E-girls are a subset of young ladies who’s “defining qualities” are that they’re “hot and online.” Not quite the same as traditional traffic generating “influencers,” who make their real life into an aspiration for their followers, these girls aren’t out to pass along travel tips or helpful gardening information. They’re more of a legend in their own mind. Surprisingly, it works as well for them as their fans, so they found a hot and successful niche to fill.
E-girls have a hot niche to fill
E-girls startled the anthropologists and tossed their dogma out the window. Culture and more importantly, sub-culture, according to the experts, are supposed to be a form of “political rebellion” in young people. The only problem is the experts who came up with that theory, which was probably right at the time, never dreamed of the internet.

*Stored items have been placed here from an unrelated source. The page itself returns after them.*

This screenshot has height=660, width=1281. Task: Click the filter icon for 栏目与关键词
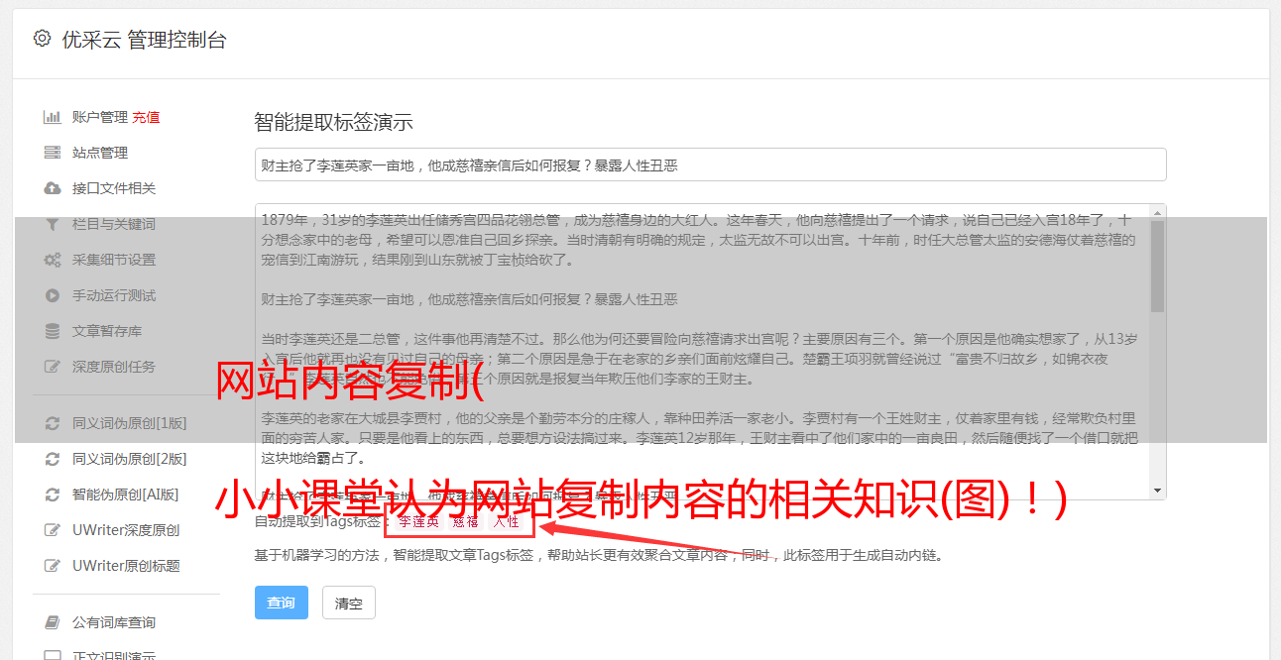click(x=52, y=224)
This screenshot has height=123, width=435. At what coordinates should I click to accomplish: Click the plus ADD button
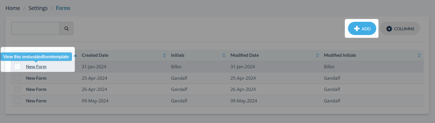click(362, 29)
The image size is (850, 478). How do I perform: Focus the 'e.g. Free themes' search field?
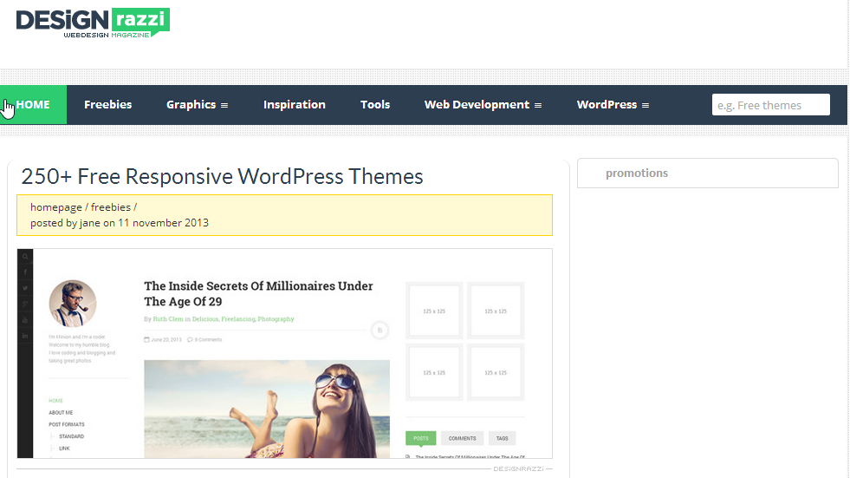click(x=770, y=105)
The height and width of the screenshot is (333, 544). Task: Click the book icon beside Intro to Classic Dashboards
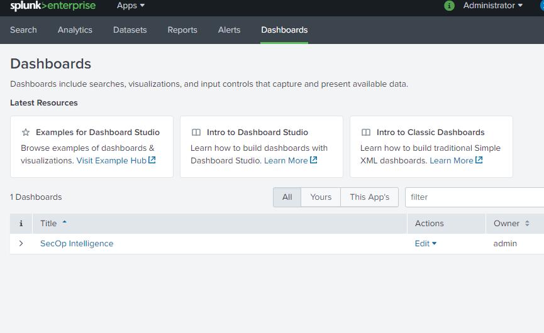[x=366, y=133]
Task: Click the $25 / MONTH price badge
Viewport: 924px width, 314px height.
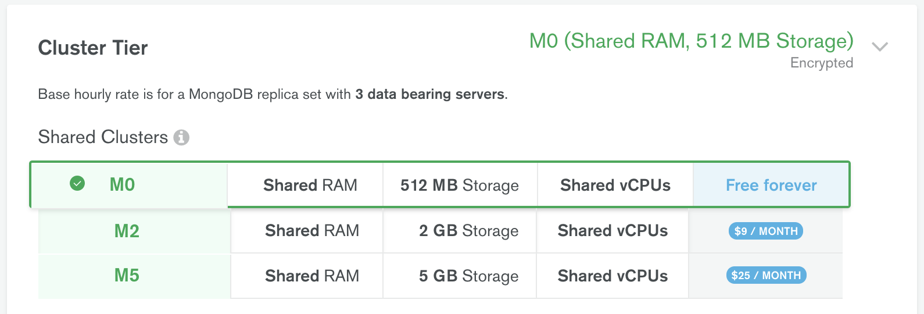Action: pyautogui.click(x=766, y=275)
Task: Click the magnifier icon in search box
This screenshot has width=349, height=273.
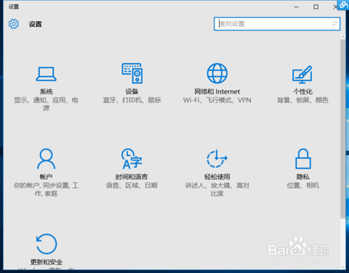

More specifically they couldn’t have conceived in their wildest hallucinations the sort of things young, attractive women take for granted every day. Things like Instagram and TikTok.
Sociologists have a hard time trying to figure out the connections between clothing, music, and socioeconomic status because, as a group, e-girls “exist exclusively in the digital ether.” Experts can’t even be sure it is a sub-culture. Hip young people don’t make a culture by themselves.
Their stardom comes entirely from “their digital personas.” Those, in turn, generally only appear when “they’re in their bedrooms, alone.” At least the cosplay girls go to fan conventions. That’s something sociologists expect and gets them back in their comfort zone.
According to the experts, you’re almost never going to see e-girls in real life. You may see the girl, but she’ll be another ordinary girl, doing ordinary things, wearing ordinary clothes.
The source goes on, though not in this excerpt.